Google Search Console lets you submit sitemaps, inspect coverage, and see which URLs were indexed. Google-Extended does not have a dedicated GSC report — it piggybacks on Googlebot's infrastructure. Submit your sitemap via GSC and confirm 0 processing errors before any launch.

Bing Webmaster Tools

Bing Webmaster Tools accepts direct sitemap submission and provides submission status, last-read date (confirms Bing fetched the sitemap), and processing errors. Since OAI-SearchBot routes through Bing's index for ChatGPT Search results, verifying Bing indexing is the proxy for OAI-SearchBot coverage.

IndexNow for real-time URL push

Bing and Yandex support IndexNow — a real-time URL-level push protocol. When you update a product page, push the URL to IndexNow immediately rather than waiting for Bing's scheduled sitemap crawl. Shopify and many WooCommerce plugins support IndexNow natively. (Re-verify availability per platform before launch.)

§9 · Common Mistakes

Eight ways sitemap and llms.txt configurations fail in production.

1. Outdated lastmod values

Regenerating your sitemap daily and stamping every URL with today's date destroys Google's and Bing's trust in your freshness signals. They stop honoring the field — and AI crawlers that rely on lastmod to decide revisit priority will treat your entire catalog as equally stale.

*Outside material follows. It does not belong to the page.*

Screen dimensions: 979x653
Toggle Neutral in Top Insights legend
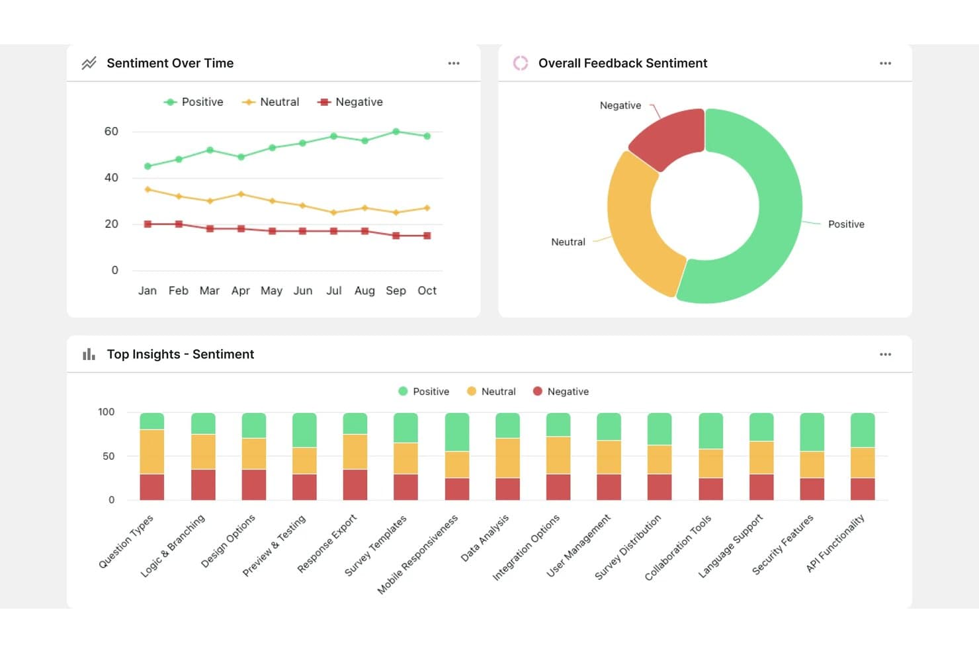click(491, 392)
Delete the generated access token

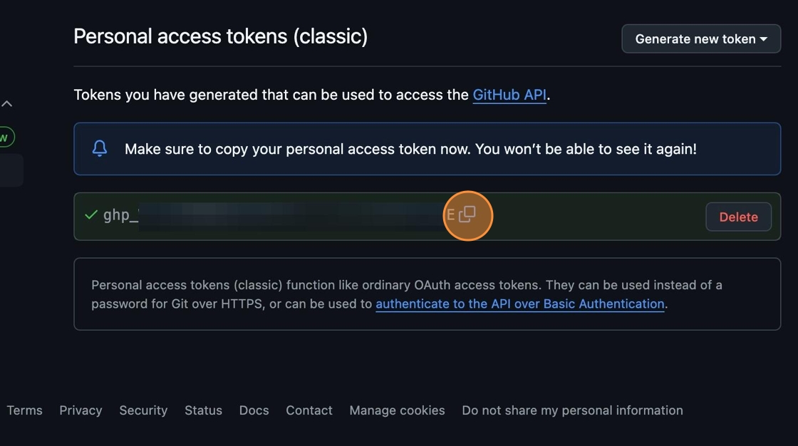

<!-- Wrong: sitemap generation timestamp -->
<lastmod>2025-11-14</lastmod>

<!-- Right: actual page content modification timestamp -->
<lastmod>2025-09-22T11:30:00+00:00</lastmod>

Set lastmod programmatically from your CMS's updated_at field, not from Date.now() in your sitemap generator.

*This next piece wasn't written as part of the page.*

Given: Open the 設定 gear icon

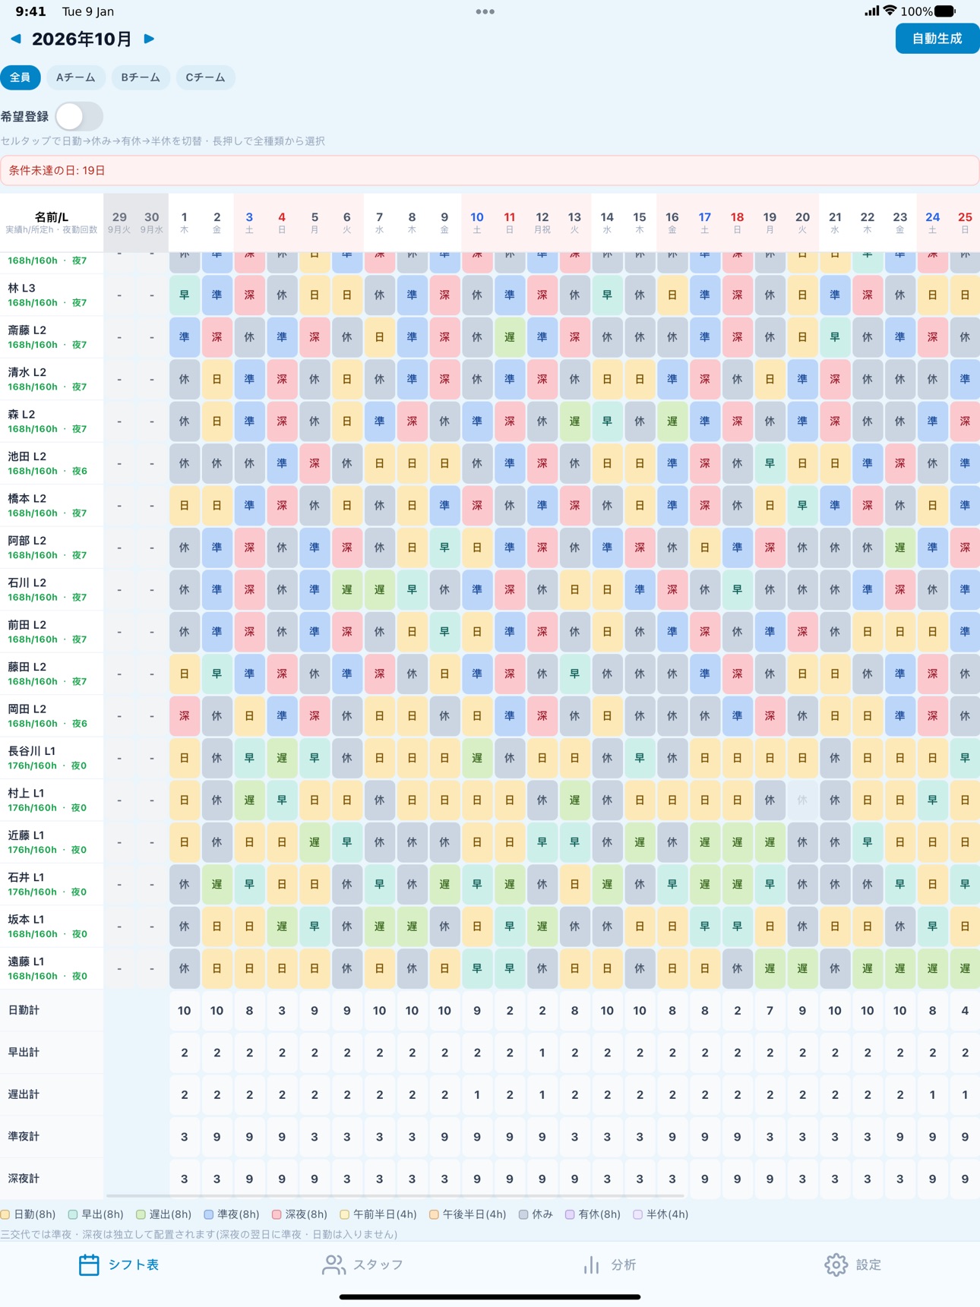Looking at the screenshot, I should coord(836,1264).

2. Paginated product URLs flooding the sitemap

Shopify and WooCommerce collection pages generate /collections/hiking?page=2, /collections/hiking?sort_by=price, etc. Listing these in the sitemap wastes agent crawl budget on near-duplicate content and confuses which URL is canonical. Fix: Include only canonical collection landing pages. Exclude query-string variants with ?page=, ?sort=, ?filter=. In Shopify, use a custom sitemap template or a sitemap app that respects canonical logic. In WooCommerce, Yoast SEO excludes paginated variants by default when configured correctly.

3. One giant sitemap exceeding 50,000 URLs or 50 MB

Google and Bing stop processing a sitemap once it hits either limit. The fix is a sitemap index:

<?xml version="1.0" encoding="UTF-8"?>
<sitemapindex xmlns="http://www.sitemaps.org/schemas/sitemap/0.9">
  <sitemap>
    <loc>https://examplestore.com/sitemap-products.xml</loc>
    <lastmod>2025-11-14</lastmod>
  </sitemap>
  <sitemap>
    <loc>https://examplestore.com/sitemap-pages.xml</loc>
    <lastmod>2025-11-14</lastmod>
  </sitemap>
  <sitemap>
    <loc>https://examplestore.com/sitemap-collections.xml</loc>
    <lastmod>2025-11-14</lastmod>
  </sitemap>
</sitemapindex>

4. llms.txt pointing to 404 URLs

An llms.txt pointing to 404 URLs is worse than no llms.txt — agents waste fetch budget on dead links and may penalize the file's reliability. Run a link checker as part of your deployment pipeline:

curl -s https://examplestore.com/llms.txt | grep -oP 'https?://[^\)]+' | while read url; do
  status=$(curl -o /dev/null -s -w "%{http_code}" "$url")
  echo "$status $url"
done | grep -v "^200"

5. Not declaring the sitemap in robots.txt

Some AI crawlers (checking robots.txt before crawling) will only discover your sitemap if it's declared there. If you only submitted it through Google Search Console, agents that don't use GSC (which is all of them except Googlebot) won't find it automatically. Fix: Add to every site's robots.txt:

Sitemap: https://examplestore.com/sitemap.xml

6. Gzipping sitemap.xml.gz without declaring it properly

Sitemaps.org supports .gz compression, but the file must be named correctly and the Sitemap directive in robots.txt must point to the .gz URL, not the uncompressed one. Verify with curl -I that the response includes Content-Encoding: gzip or that the .gz file downloads as a valid gzip archive.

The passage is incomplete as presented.